*** Opening of Records ***

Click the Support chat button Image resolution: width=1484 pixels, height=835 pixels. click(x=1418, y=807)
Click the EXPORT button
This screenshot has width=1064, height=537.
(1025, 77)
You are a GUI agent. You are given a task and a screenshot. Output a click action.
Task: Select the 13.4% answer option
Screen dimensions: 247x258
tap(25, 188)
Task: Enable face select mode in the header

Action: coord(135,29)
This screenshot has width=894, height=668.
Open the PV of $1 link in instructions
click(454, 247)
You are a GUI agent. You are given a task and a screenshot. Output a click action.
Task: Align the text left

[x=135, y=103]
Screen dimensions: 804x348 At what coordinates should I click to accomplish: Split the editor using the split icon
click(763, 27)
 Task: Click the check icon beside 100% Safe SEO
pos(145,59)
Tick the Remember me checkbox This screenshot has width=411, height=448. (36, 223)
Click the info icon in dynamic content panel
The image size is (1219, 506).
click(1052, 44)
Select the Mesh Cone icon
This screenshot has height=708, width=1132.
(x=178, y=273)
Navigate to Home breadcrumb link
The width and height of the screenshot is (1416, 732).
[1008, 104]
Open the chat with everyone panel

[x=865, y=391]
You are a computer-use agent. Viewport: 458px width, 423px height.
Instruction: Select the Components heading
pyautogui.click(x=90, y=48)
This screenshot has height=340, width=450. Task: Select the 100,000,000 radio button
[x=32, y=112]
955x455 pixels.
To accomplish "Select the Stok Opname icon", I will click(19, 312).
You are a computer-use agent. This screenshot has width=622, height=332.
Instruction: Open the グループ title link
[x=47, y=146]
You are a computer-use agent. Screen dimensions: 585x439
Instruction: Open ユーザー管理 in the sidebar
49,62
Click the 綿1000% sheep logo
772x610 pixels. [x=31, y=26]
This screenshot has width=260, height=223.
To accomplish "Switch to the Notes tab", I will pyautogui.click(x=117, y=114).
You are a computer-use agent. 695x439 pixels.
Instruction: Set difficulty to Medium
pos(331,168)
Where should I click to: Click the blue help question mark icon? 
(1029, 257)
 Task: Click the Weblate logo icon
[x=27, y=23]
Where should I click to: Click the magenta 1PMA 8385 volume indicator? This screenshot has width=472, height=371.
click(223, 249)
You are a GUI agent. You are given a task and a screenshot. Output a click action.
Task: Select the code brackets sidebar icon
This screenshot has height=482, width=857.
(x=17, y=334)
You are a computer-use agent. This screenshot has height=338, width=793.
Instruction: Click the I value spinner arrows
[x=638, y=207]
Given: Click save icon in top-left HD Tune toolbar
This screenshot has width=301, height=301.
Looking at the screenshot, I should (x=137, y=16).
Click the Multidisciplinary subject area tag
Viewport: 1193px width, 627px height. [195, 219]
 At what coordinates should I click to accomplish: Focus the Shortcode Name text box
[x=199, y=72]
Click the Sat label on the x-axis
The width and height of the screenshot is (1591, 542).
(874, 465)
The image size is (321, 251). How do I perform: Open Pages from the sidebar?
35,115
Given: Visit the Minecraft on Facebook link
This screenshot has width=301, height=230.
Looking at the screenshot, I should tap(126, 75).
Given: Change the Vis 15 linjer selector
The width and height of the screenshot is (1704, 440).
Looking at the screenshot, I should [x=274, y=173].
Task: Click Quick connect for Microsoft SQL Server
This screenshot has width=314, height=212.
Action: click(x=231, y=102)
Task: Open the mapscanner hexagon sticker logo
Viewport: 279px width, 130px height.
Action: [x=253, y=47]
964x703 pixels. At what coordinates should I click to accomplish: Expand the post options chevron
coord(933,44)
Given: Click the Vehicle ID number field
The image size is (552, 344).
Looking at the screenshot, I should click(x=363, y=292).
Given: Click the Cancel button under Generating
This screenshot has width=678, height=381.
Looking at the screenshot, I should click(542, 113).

*** Close of Records ***

### Try it
Every line above should be output exactly as it stands.

### Response below
Click the Support chat button Image resolution: width=1484 pixels, height=835 pixels. click(x=1418, y=807)
Click the EXPORT button
This screenshot has width=1064, height=537.
(1025, 77)
You are a GUI agent. You are given a task and a screenshot. Output a click action.
Task: Select the 13.4% answer option
Screen dimensions: 247x258
tap(25, 188)
Task: Enable face select mode in the header

Action: coord(135,29)
This screenshot has width=894, height=668.
Open the PV of $1 link in instructions
click(454, 247)
You are a GUI agent. You are given a task and a screenshot. Output a click action.
Task: Align the text left

[x=135, y=103]
Screen dimensions: 804x348 At what coordinates should I click to accomplish: Split the editor using the split icon
click(763, 27)
 Task: Click the check icon beside 100% Safe SEO
pos(145,59)
Tick the Remember me checkbox This screenshot has width=411, height=448. (36, 223)
Click the info icon in dynamic content panel
The image size is (1219, 506).
click(1052, 44)
Select the Mesh Cone icon
This screenshot has height=708, width=1132.
(x=178, y=273)
Navigate to Home breadcrumb link
The width and height of the screenshot is (1416, 732).
[1008, 104]
Open the chat with everyone panel

[x=865, y=391]
You are a computer-use agent. Viewport: 458px width, 423px height.
Instruction: Select the Components heading
pyautogui.click(x=90, y=48)
This screenshot has height=340, width=450. Task: Select the 100,000,000 radio button
[x=32, y=112]
955x455 pixels.
To accomplish "Select the Stok Opname icon", I will click(19, 312).
You are a computer-use agent. This screenshot has width=622, height=332.
Instruction: Open the グループ title link
[x=47, y=146]
You are a computer-use agent. Screen dimensions: 585x439
Instruction: Open ユーザー管理 in the sidebar
49,62
Click the 綿1000% sheep logo
772x610 pixels. [x=31, y=26]
This screenshot has width=260, height=223.
To accomplish "Switch to the Notes tab", I will pyautogui.click(x=117, y=114).
You are a computer-use agent. 695x439 pixels.
Instruction: Set difficulty to Medium
pos(331,168)
Where should I click to: Click the blue help question mark icon? 
(1029, 257)
 Task: Click the Weblate logo icon
[x=27, y=23]
Where should I click to: Click the magenta 1PMA 8385 volume indicator? This screenshot has width=472, height=371.
click(223, 249)
You are a GUI agent. You are given a task and a screenshot. Output a click action.
Task: Select the code brackets sidebar icon
This screenshot has height=482, width=857.
(x=17, y=334)
You are a computer-use agent. This screenshot has height=338, width=793.
Instruction: Click the I value spinner arrows
[x=638, y=207]
Given: Click save icon in top-left HD Tune toolbar
This screenshot has width=301, height=301.
Looking at the screenshot, I should (x=137, y=16).
Click the Multidisciplinary subject area tag
Viewport: 1193px width, 627px height. [195, 219]
 At what coordinates should I click to accomplish: Focus the Shortcode Name text box
[x=199, y=72]
Click the Sat label on the x-axis
The width and height of the screenshot is (1591, 542).
(874, 465)
The image size is (321, 251). How do I perform: Open Pages from the sidebar?
35,115
Given: Visit the Minecraft on Facebook link
This screenshot has width=301, height=230.
Looking at the screenshot, I should tap(126, 75).
Given: Change the Vis 15 linjer selector
The width and height of the screenshot is (1704, 440).
Looking at the screenshot, I should [x=274, y=173].
Task: Click Quick connect for Microsoft SQL Server
This screenshot has width=314, height=212.
Action: click(x=231, y=102)
Task: Open the mapscanner hexagon sticker logo
Viewport: 279px width, 130px height.
Action: [x=253, y=47]
964x703 pixels. At what coordinates should I click to accomplish: Expand the post options chevron
coord(933,44)
Given: Click the Vehicle ID number field
The image size is (552, 344).
Looking at the screenshot, I should click(x=363, y=292).
Given: Click the Cancel button under Generating
This screenshot has width=678, height=381.
Looking at the screenshot, I should click(542, 113).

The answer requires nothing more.